About Pepti
We built Pepti because we take GLP-1 medication ourselves and wanted a private place to keep doses, weight, symptoms, photos, and appointment notes — without handing our health records to a cloud account. This page explains who makes Pepti, how we write the health content on this site, and where our role ends and your clinician's begins.
Who makes Pepti
Pepti is built and operated by andremilk solutions, a small independent software team in Brazil. We are the same people behind the privacy policy and the app you download on Google Play. We are software builders and people who use these medications — we are not a clinic, a pharmacy, or a medical organization, and we say so plainly because it matters for how you should read everything here.
What Pepti is — and what it is not
Pepti is a personal tracker. It helps you record and review your own routine: dose dates, weight, side effects, measurements, progress photos, reminders, and notes you can export for an appointment.
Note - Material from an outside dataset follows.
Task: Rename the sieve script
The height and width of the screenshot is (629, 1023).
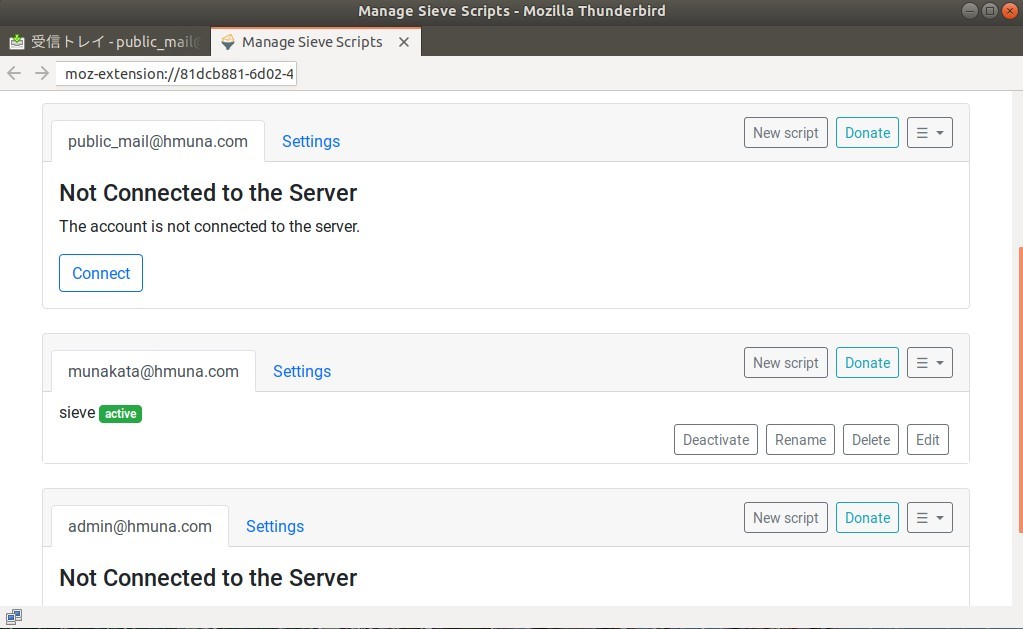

- It is not a medical device. It does not diagnose, treat, or monitor any condition.
- It does not recommend doses or tell you when to change a medication.
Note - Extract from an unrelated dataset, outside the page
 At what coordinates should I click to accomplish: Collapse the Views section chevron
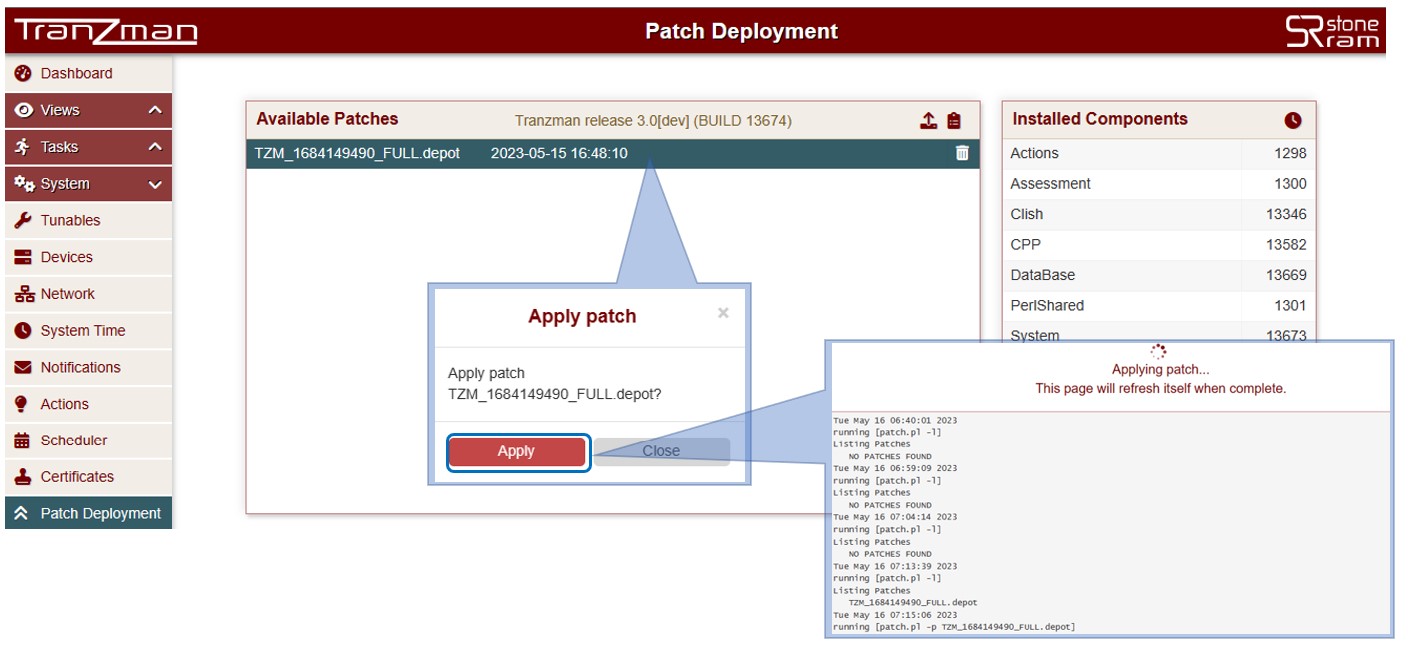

- The estimated active-level curve is theoretical. It is a model based on what you log and on published medication parameters — not a measurement of drug concentration in your blood.
Editorial policy
Some pages on this site explain how GLP-1 medications work, common side effects, and how people organize their routines. Here is how we handle that content.
Purpose
Our articles are for general education and product context. They are not a substitute for a diagnosis, a prescription, or advice from a qualified professional who knows your history.
How we source
When an article states a fact about a medication, we work from primary sources and link them where possible:
- manufacturer prescribing information and patient leaflets (for example, the FDA-approved label or the Anvisa bula);
- peer-reviewed studies and reviews indexed on PubMed / PMC;
- regulators and official bodies (FDA, Anvisa, CMED) for approvals, pricing, and safety notices.
Each article shows its publication date and a "last updated" date so you can judge how current it is. We list the main sources at the bottom of articles that make clinical claims.
How we review — and our honest limit
Articles are written and fact-checked against those sources by the Pepti team. We do not claim that a physician has reviewed each article, because that would not be true today. Instead we keep two rules: we stick close to what the primary sources actually say, and wherever content touches a decision about your treatment — dose, titration, whether a symptom is serious — we point you back to your own clinician rather than answer it ourselves. If we are ever able to add qualified professional review, we will name the reviewer and their credentials here.
Corrections
If you find something inaccurate or out of date, email [email protected] and we will check it against the sources and fix it. We re-date an article when we change anything that affects its meaning.
Medical disclaimer. Nothing on this site or in the app is medical advice. Pepti organizes the information you choose to record. Diagnosis, dosing, and treatment decisions belong with a qualified health professional. If a symptom is severe, persistent, or worrying, seek medical care.